* **Page**:
Bourbon is in, and apparel is out. That’s the story if you look at the earnings picture today.
Abecrombie & Fitch cannot catch a break. Third-quarter earnings were about in line with expectations, but EPS of 42 cents is poor in comparison to last year’s 52 cents. Traffic was weak, and with about 30 percent of sales coming from outside the United States, including Europe, is it any wonder?
Here’s an understatement: Abercrombie & Fitch expects conditions to remain “difficult.” Difficult? I would call lowering full-year guidance to $1.50 to $1.65 from prior guidance of $2.15 to $2.35 more than “difficult.” I call it “lousy.”
We all know merchandise is not the hot item. Accessories and electronics are what’s selling, but this goes beyond that. The merchandise is just not connecting with consumers. You can see that in the earnings and the comparable store sales declines.
It’s enough to make you take up drinking. Speaking of drinking…
Brown-Forman, a category much beloved by traders — bourbon — reported slightly disappointing numbers, but not so much because consumption is declining, but largely because of foreign exchange issues.

* **Exercise set**:
(a) Summarize the earnings commentary in two sentences.
(b) According to the earnings commentary, roughly what share of Abercrombie & Fitch's sales comes from outside the United States?

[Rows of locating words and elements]
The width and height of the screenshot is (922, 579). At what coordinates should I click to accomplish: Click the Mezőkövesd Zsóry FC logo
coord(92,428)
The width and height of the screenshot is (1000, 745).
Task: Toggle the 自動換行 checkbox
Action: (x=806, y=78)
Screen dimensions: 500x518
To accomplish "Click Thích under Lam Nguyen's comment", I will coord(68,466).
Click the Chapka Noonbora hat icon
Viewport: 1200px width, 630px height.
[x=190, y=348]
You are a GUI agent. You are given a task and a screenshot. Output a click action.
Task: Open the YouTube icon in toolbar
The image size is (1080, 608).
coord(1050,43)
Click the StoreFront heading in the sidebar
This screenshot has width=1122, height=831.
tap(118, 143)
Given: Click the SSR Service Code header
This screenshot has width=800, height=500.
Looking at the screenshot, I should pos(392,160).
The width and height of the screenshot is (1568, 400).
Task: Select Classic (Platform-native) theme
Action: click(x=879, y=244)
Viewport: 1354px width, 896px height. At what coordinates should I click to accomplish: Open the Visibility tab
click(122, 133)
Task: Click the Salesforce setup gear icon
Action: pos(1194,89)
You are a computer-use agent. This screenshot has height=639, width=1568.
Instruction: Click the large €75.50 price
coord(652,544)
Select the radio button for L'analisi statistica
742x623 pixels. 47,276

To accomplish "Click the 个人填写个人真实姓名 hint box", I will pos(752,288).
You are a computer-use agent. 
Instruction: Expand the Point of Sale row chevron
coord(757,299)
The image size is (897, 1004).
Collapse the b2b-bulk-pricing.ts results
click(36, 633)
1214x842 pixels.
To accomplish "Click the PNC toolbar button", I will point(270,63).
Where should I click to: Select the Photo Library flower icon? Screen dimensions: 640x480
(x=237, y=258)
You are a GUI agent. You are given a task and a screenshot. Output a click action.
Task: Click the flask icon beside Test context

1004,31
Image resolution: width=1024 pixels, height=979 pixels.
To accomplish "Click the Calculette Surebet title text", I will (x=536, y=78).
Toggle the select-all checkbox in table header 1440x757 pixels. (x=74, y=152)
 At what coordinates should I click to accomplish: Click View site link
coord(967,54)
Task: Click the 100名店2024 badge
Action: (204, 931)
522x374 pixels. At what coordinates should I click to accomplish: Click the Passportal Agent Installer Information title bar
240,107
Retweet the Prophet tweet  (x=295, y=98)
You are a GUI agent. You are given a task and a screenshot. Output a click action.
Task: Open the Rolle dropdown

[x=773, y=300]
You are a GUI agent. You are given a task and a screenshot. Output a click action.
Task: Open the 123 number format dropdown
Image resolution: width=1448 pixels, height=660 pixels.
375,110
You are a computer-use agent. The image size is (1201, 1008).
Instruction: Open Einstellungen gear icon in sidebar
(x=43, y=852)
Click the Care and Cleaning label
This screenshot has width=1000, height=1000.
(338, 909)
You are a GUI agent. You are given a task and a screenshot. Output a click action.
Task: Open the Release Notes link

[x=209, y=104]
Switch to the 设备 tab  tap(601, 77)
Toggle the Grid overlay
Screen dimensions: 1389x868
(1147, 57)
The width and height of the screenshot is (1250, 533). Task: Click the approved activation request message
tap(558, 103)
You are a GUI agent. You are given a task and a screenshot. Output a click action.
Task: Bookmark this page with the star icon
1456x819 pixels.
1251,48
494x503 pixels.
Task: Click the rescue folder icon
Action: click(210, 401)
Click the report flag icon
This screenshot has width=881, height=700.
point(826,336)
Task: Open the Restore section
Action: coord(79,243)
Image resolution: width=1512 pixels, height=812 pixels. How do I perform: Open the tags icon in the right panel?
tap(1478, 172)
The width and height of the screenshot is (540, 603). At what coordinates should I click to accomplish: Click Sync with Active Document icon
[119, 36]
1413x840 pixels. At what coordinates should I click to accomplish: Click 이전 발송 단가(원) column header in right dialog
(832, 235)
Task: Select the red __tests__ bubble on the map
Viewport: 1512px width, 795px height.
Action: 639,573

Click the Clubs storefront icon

* **Answers in order**:
(a) Abercrombie & Fitch reported third-quarter earnings of 42 cents per share, down from 52 cents a year earlier, and lowered its full-year guidance to $1.50 to $1.65 from $2.15 to $2.35. Brown-Forman reported slightly disappointing numbers, largely because of foreign exchange issues rather than declining consumption.

(b) About 30 percent.